▶ _Goal 1_:
In the transcript on book marketing, how much did the author spend on ads before calling them ineffective?

▶ _Source text_:
···

SPEAKER_02And he was writing a post on LinkedIn just a few days ago about how this particular author that he was working with as a client has invested $10,000 in the development of his book. And he came to my colleague for support with marketing. Now, again, everything I've been talking about, he's invested $10,000, he's done all the things to put the physical product together. He's done nothing in regards to marketing the book. The book is now published. He comes to my colleague because my colleague is really experienced in using Facebook ads. He invested, the author invested $100 in ads and said ads don't work and kill the campaign.
SPEAKER_01So let that settle.
SPEAKER_02$10,000 and Lord only knows how much time to develop that product, and you only invest $100 in advertising, and you say it doesn't work, and then you just basically stop. And my comment back to that when I saw that, because this is common, this is so common, and I said he didn't see the value in advertising. And my comment back was McDonald's and Coke spend millions of dollars every year, every day on advertising. If McDonald's and Coke stop running ads, do you think that people would not know about McDonald's and Coke? But they keep investing in their keeping their brand out there globally because they understand the power of being top of mind. They don't need to spend a dime on advertising, and everyone's gonna know about McDonald's and Coke until this world no longer spins. So why do we think that we don't have to advertise or promote? If multi-billion dollar companies still invest in advertising, why do we think we don't have to do that? So that's what I mean by being you can you're an author who's focusing on creating a product, you're an entrepreneur, and I just fuse the two by looking at how is this a piece of my brand? How is this is the tangible that someone gets to walk away with as a part of being a part of my brand. And I always one last thing I'll say on this, Atlanta, is you're we're always going to pay.

···

▶ _Data for this exercise_:
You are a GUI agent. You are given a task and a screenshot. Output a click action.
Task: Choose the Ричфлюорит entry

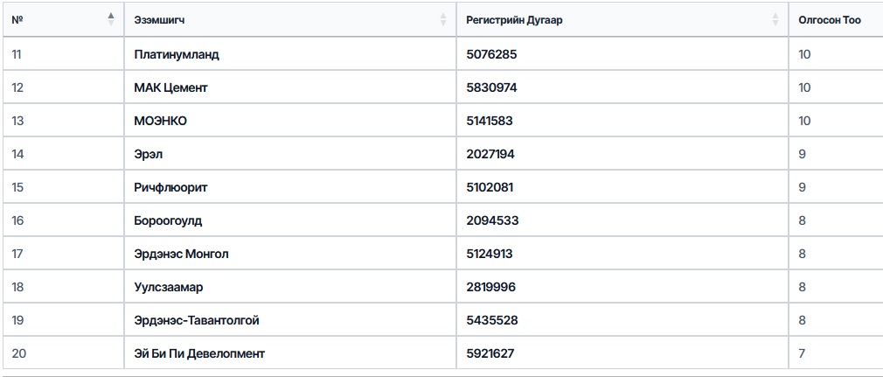(170, 188)
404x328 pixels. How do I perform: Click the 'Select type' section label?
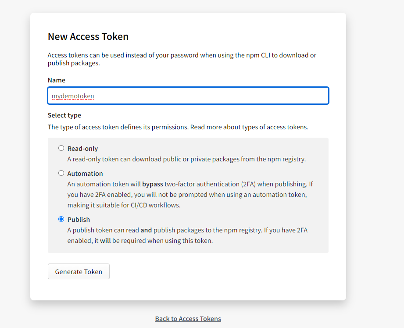pyautogui.click(x=64, y=115)
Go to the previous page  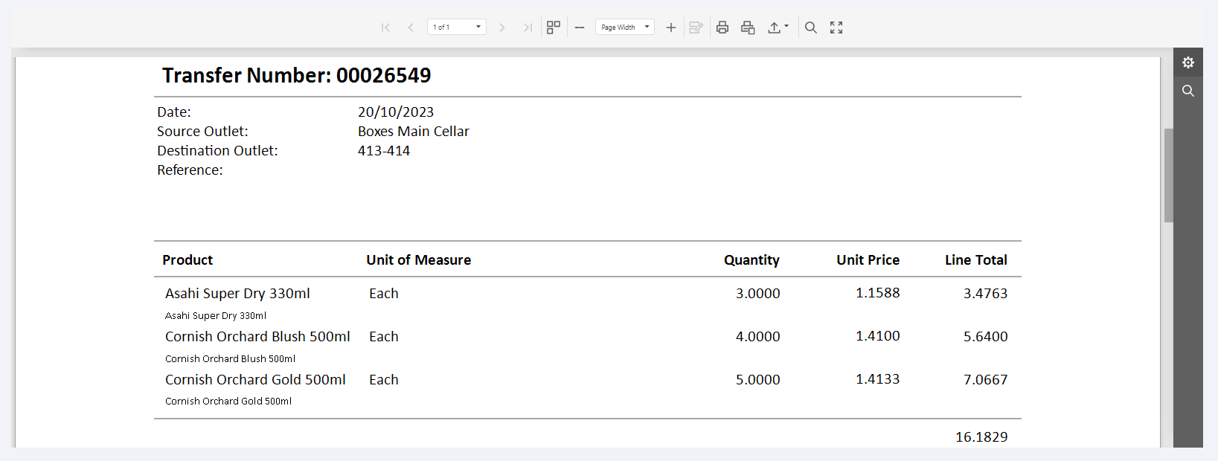click(x=411, y=28)
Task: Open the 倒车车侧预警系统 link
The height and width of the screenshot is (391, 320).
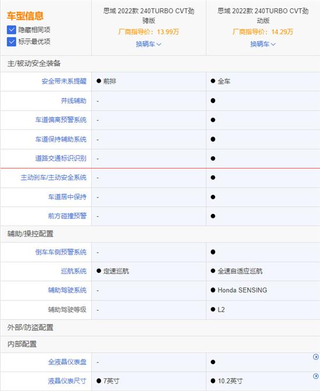Action: (61, 252)
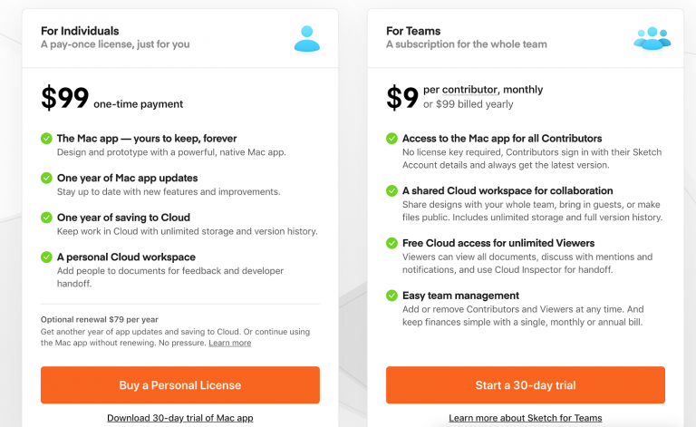Viewport: 696px width, 427px height.
Task: Click checkmark next to A personal Cloud workspace
Action: click(46, 257)
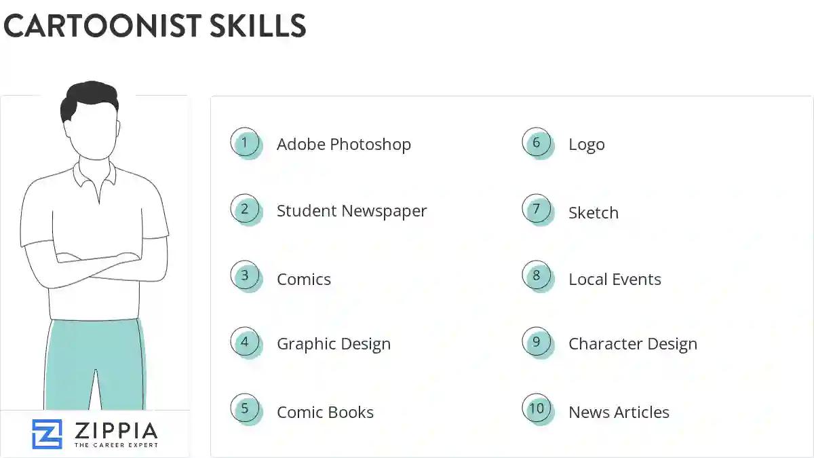This screenshot has height=458, width=814.
Task: Select the number 8 circle badge
Action: [x=537, y=277]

···

▶ _Goal 2_:
Express the records as a JSON list of strings, one per line, starting at the line that contains "Task: Open the 倒车车侧预警系统 link" and stopping at the end of the records. Skip blank lines and leave the pictures out.

▶ _Right answer 1_:
$100.

▶ _Right answer 2_:
[
  "Task: Open the 倒车车侧预警系统 link",
  "The height and width of the screenshot is (391, 320).",
  "Action: (61, 252)",
  "Viewport: 696px width, 427px height.",
  "Task: Click checkmark next to A personal Cloud workspace",
  "Action: click(46, 257)",
  "This screenshot has height=458, width=814.",
  "Task: Select the number 8 circle badge",
  "Action: [x=537, y=277]"
]